Au plan financier, la démarche entrepreneuriale est assumée, mais elle est mise au service des valeurs du projet, et non pas de la maximisation du profit. Ainsi, des activités peu rentables (fab-lab, théâtre…) sont envisagées, dès lors qu’elles contribuent à la cohérence et à l’attractivité du site, sans qu’aucune subvention ne soit demandée à la collectivité comme condition de réalisation.
Cette proposition, très claire dans ses intentions et ses refus, tranche avec les dossiers habituels. Avec ceux des promoteurs qui, lorsqu’ils annoncent des activités originales, peinent souvent à les concrétiser. Et avec ceux des associations qui, lorsqu’elles ont des initiatives originales, ont généralement un besoin important de subventions.
Aussi, la Ville invite les deux investisseurs finalistes de l’AMI, CoShop et Immo Retail, à intégrer cette proposition dans leur dossier.
La consolidation de l’équipe et du projet
Si Azalay connaît les Tiers-Lieux en général et le coworking en particulier, il lui manque des compétences dans les autres activités.
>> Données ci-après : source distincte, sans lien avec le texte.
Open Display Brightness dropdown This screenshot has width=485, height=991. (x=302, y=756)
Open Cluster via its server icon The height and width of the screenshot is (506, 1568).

Elle cherche – et trouve – d’autres entrepreneurs qui partagent des valeurs similaires dans la restauration (Thierry Monassier), la conciergerie solidaire (Palanca), le sport (The Roof et UCPA) et la culture (Bleu Citron).
A l’exception de Thierry Monassier et de l’UCPA, tous ces nouveaux partenaires sont toulousains, ce qui permet d’ancrer le projet dans les réseaux locaux. Tous sont des entrepreneurs sachant équilibrer un bilan, mais s’inscrivent dans la recherche de sens et la réponse aux enjeux de société, qu’ils soient ou non dans l’ESS. Plus qu’un investisseur, la Ville a trouvé des porteurs de projet, qui se disent capables de concevoir, d’investir et de gérer.
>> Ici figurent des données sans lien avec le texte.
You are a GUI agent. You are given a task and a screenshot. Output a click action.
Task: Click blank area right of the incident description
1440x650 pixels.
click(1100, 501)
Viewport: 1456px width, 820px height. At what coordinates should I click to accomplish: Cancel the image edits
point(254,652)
Ce collectif prendra le nom de Cosmopolis et constituera une société, la SAS du Tiers-Lieu.
En juillet 2016, la Ville retient l’équipe Cosmopolis-Immo Retail pour une phase de négociation exclusive, destinée à consolider le projet et à finaliser les accords. Les négociations débouchent sur un protocole d’accord, qui est approuvé par le Conseil Municipal en mars 2017.
La mise au point du projet architectural
Le choix de l’équipe de maîtrise d’œuvre est lancé en parallèle et la sélection a lieu en mars 2017. L’équipe lauréate se compose de Vanessa Larrère (OECO, Toulouse), ainsi que de Jules Eymard et de Chloé Bodart[8] (Compagnie d’Architecture, Bordeaux).
La Petite Halle étant destinée à un cinéma et la Grande Halle étant traversée sur 1 200m² par une promenade, il ne reste « que » 6 400 m² au sol dans la Grande Halle.
C’est trop peu pour la programmation de Cosmopolis, qui s’enrichit régulièrement de nouvelles intentions. Des mezzanines sont créées de chaque côté de l’allée principale et la construction d’un bâtiment s’avère nécessaire pour accueillir la salle de spectacles. En tout, plus de 11 000 m² SP sont développés, sans compter quelques extensions sur les programmes voisins (pour les besoins de la logistique liés à la restauration, notamment), qui porte le total à 13 000 m² environ.
Les poteaux et la charpente en béton sont en bon état, mais ne peuvent supporter le poids supplémentaire de l’isolation thermique qu’il faut installer en toiture. Le choix est fait de conserver la structure béton, mais d’alléger la toiture en remplaçant les tuiles par un matériau léger, pour pouvoir ajouter l’isolant. Quant aux mezzanines, elles sont construites en bois sur des poteaux indépendants, pour ne pas ajouter d’effort sur les poteaux en béton.

Source : Archives projet
Comment Cosmopolis, malgré son peu d’expérience immobilière, a-t-il réussi à piloter un tel projet ? C’est que le collectif s’est élargi à de nouveaux acteurs, qui avaient une expérience de la maîtrise d’ouvrage : Adrien Ramirez et Alexandre Born venaient de créer Bellevilles, une foncière solidaire. Bellevilles complétant utilement les compétences de Cosmopolis tout en partageant les mêmes valeurs, elle est entrée au capital de la SAS du Tiers-Lieu. Les Halles a constitué son premier projet.[9]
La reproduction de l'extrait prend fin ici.